_EXCERPTED PASSAGE:_
________________________________________
Re: Digest mess

At 10:14 PM 12/16/97 -0500, Phillip M. Hallam-Baker wrote:
> 2) The purpose was to prevent the need to EVER send passwords 
> over the net in the clear, not to provide cast iron security. 

Regardless of the original purpose, cast-iron protection for
authentication secrets seems quite important, especially in
light of ...

> The problem with BASIC is that pinheads chose the same password 
> for their Financial times subscription as their office computer account.
> If I can snoop a companies external traffic for BASIC passwords I can
> probably use this for an attack.

Absolutely.  Password reuse between weak and strong methods
must be discouraged, as long as weak methods continue to be used.
But memorized secrets remain important.

> 3) It is astonishing how people will tolerate the incredibly broken (BASIC)
> and simultaneously spend their time inventing new hoops for attempts to
> provide a fix. I stopped adding whistles and bells when people told me
> they were concerned about the difficulty of implementing it.
________________________________________
_DATASET ROWS:_
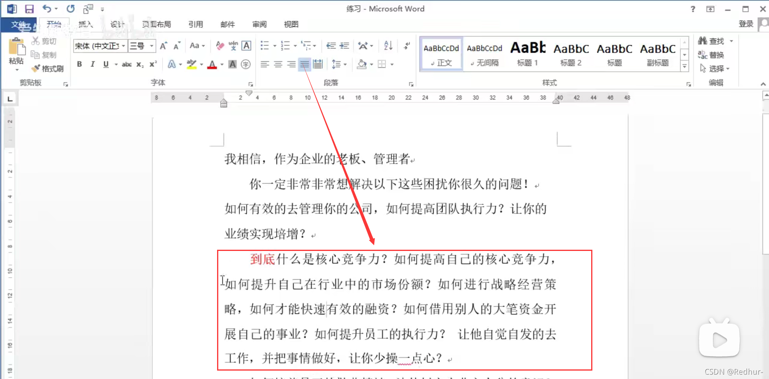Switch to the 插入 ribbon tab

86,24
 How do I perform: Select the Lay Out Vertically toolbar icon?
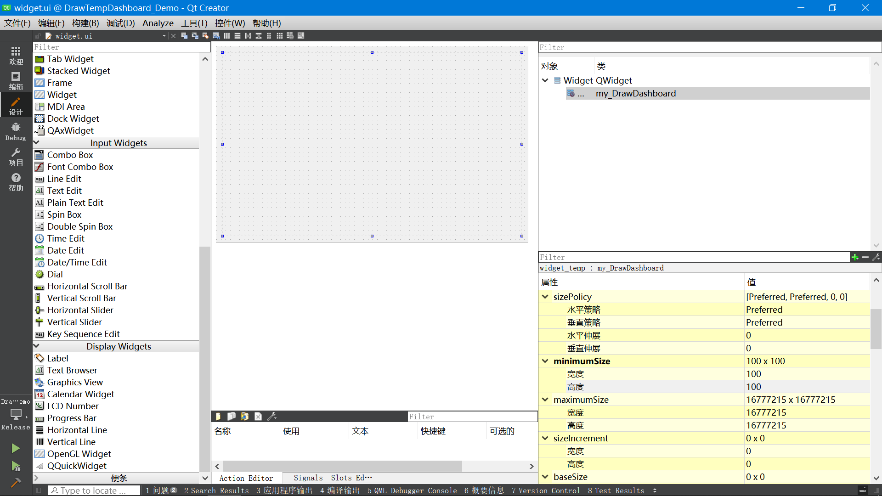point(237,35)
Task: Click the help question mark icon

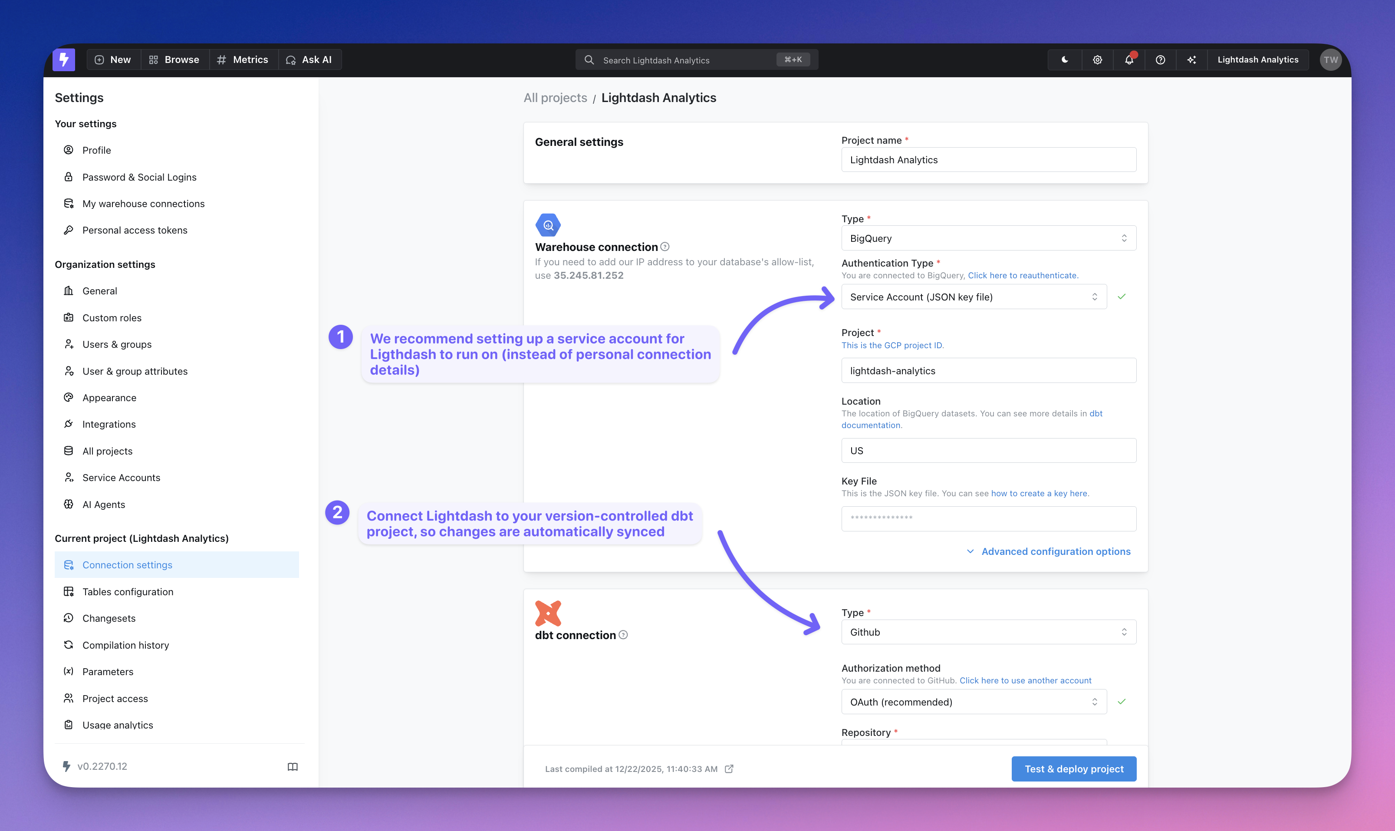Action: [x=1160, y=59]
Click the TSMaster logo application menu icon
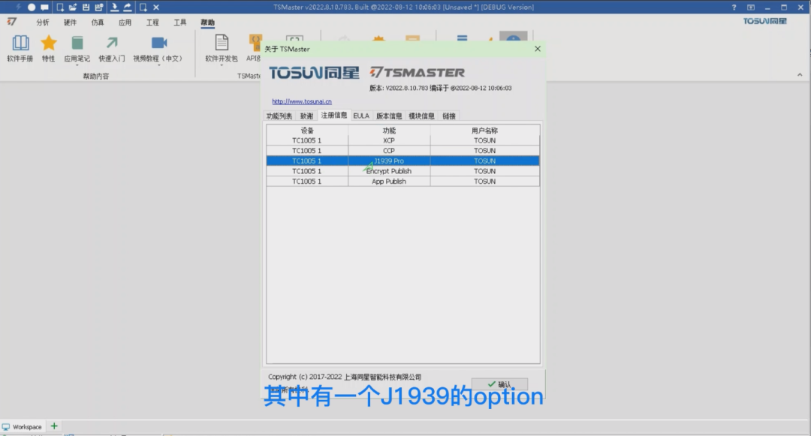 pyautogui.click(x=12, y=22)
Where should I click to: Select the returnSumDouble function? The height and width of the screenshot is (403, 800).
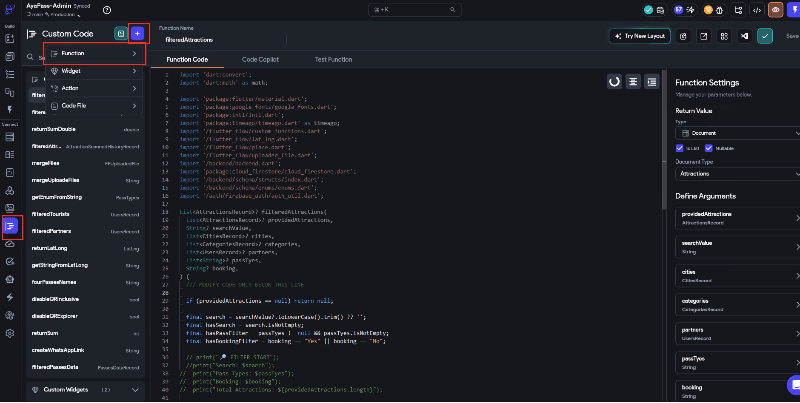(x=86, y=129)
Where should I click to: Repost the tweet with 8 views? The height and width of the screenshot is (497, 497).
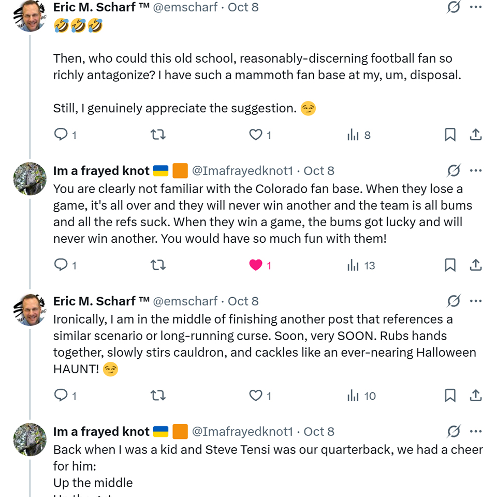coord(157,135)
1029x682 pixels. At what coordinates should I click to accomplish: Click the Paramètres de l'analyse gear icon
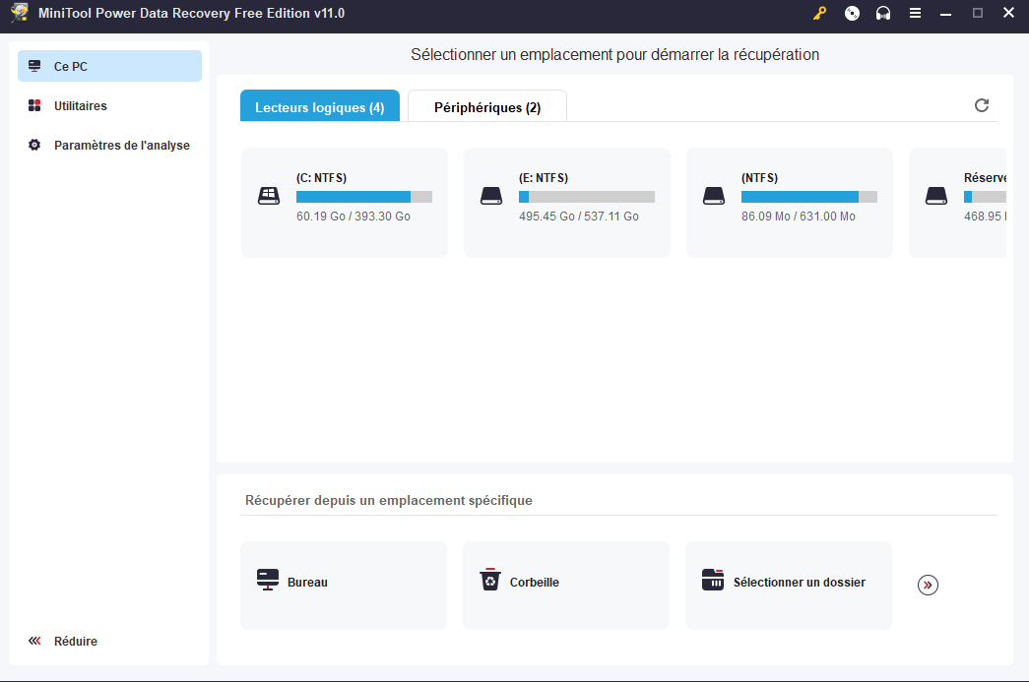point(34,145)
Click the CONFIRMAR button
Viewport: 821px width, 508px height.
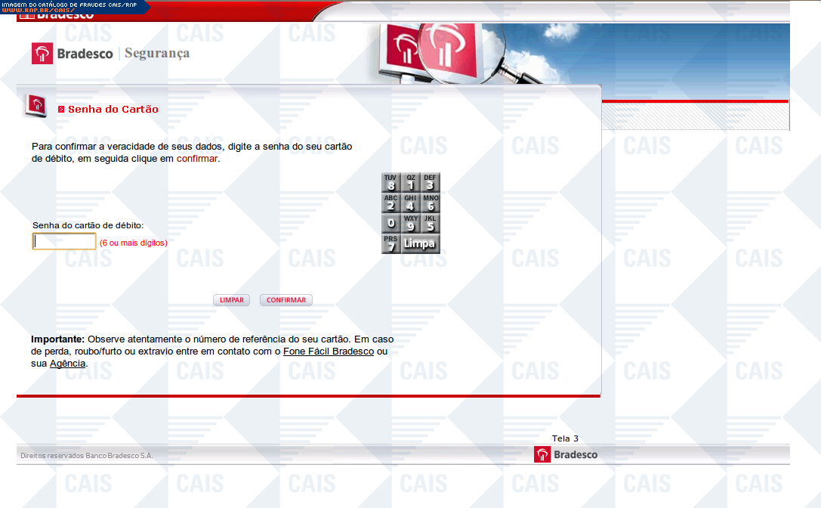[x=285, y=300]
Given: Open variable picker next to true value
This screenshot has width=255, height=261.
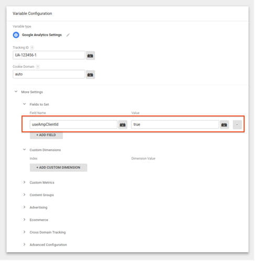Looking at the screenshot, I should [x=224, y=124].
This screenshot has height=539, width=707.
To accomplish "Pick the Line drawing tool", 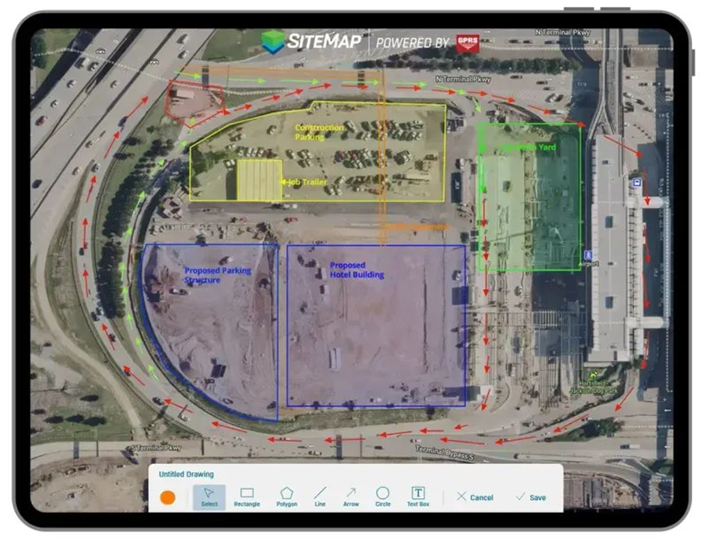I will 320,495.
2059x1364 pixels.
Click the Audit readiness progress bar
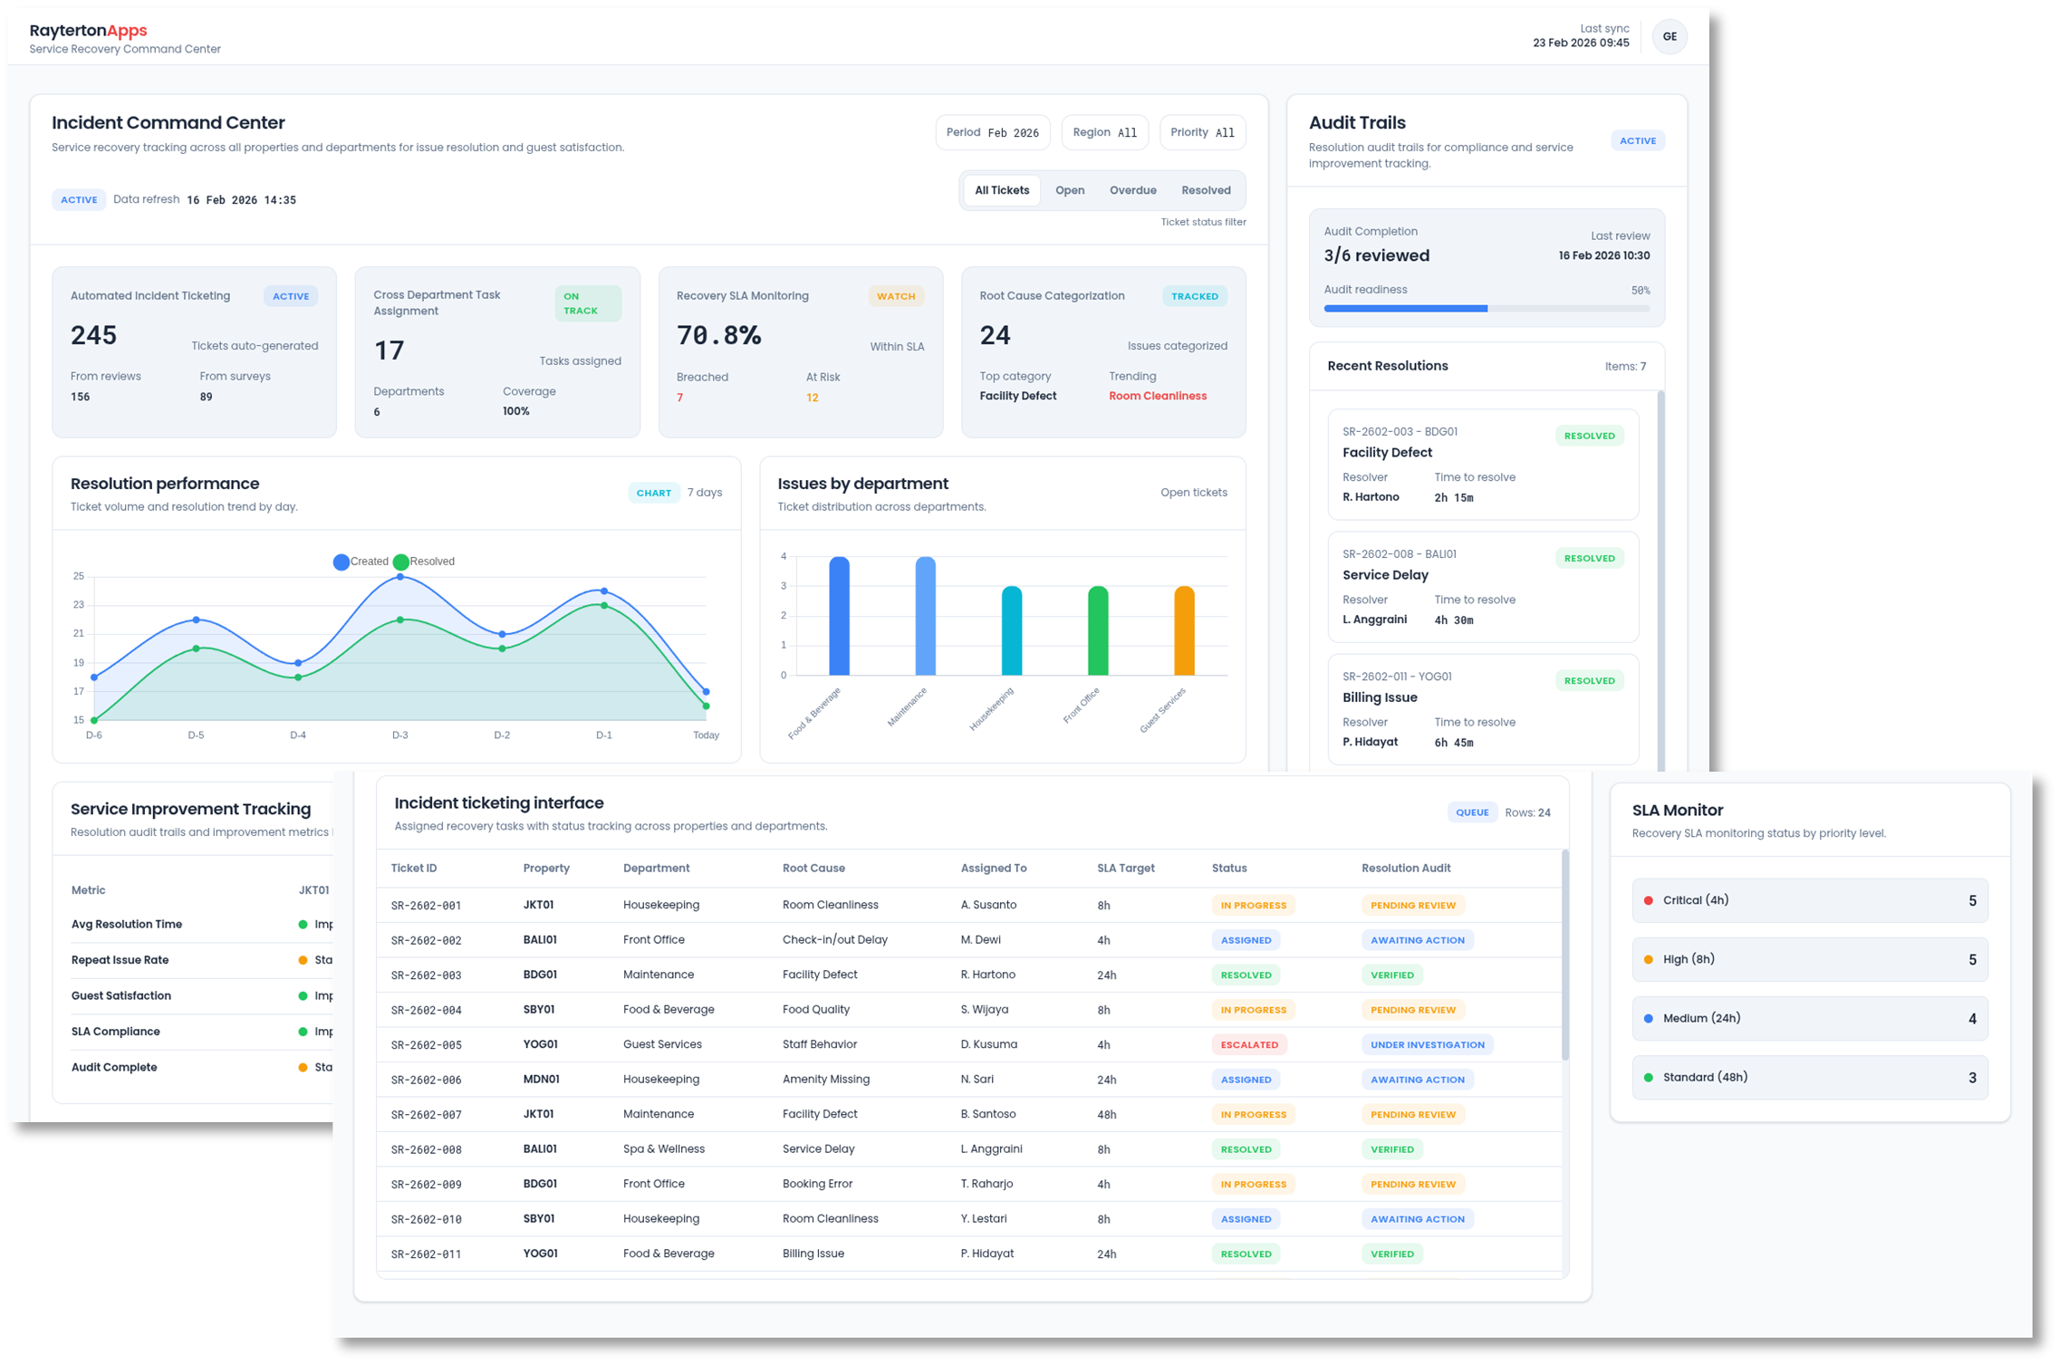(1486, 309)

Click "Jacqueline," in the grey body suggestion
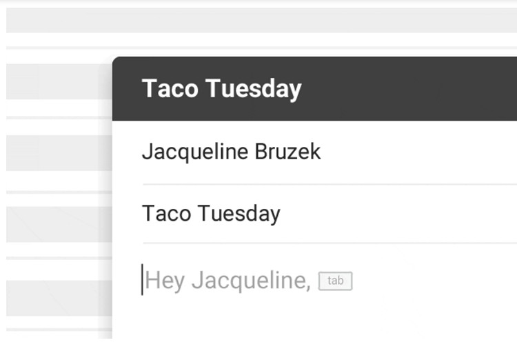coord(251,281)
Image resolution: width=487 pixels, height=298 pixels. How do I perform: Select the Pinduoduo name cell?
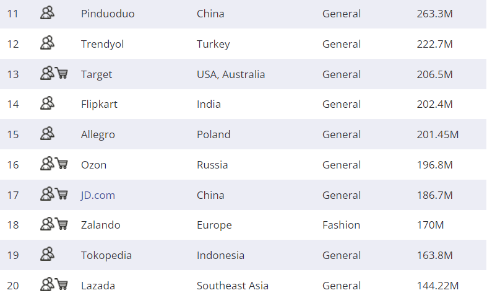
________________________________________
_PROBLEMS:_
1. Print the passage of the Digest mess email between "Regardless of the" and "office computer account.", inclusive.
2. Answer these questions using the Digest mess email:
(a) What does Hallam-Baker say the purpose was?
(b) Which two accounts does he say people chose the same password for?
(c) When does he say he stopped adding whistles and bells?
3. Translate this sentence from the Digest mess email into Spanish: "Password reuse between weak and strong methods must be discouraged, as long as weak methods continue to be used."

_SOLUTION LIST:_
1.
Regardless of the original purpose, cast-iron protection for
authentication secrets seems quite important, especially in
light of ...

> The problem with BASIC is that pinheads chose the same password 
> for their Financial times subscription as their office computer account.

2.
(a) To prevent the need to ever send passwords over the net in the clear, not to provide cast iron security.
(b) Their Financial Times subscription and their office computer account.
(c) When people told him they were concerned about the difficulty of implementing it.

3. Se debe desalentar la reutilización de contraseñas entre métodos débiles y fuertes, mientras se sigan usando métodos débiles.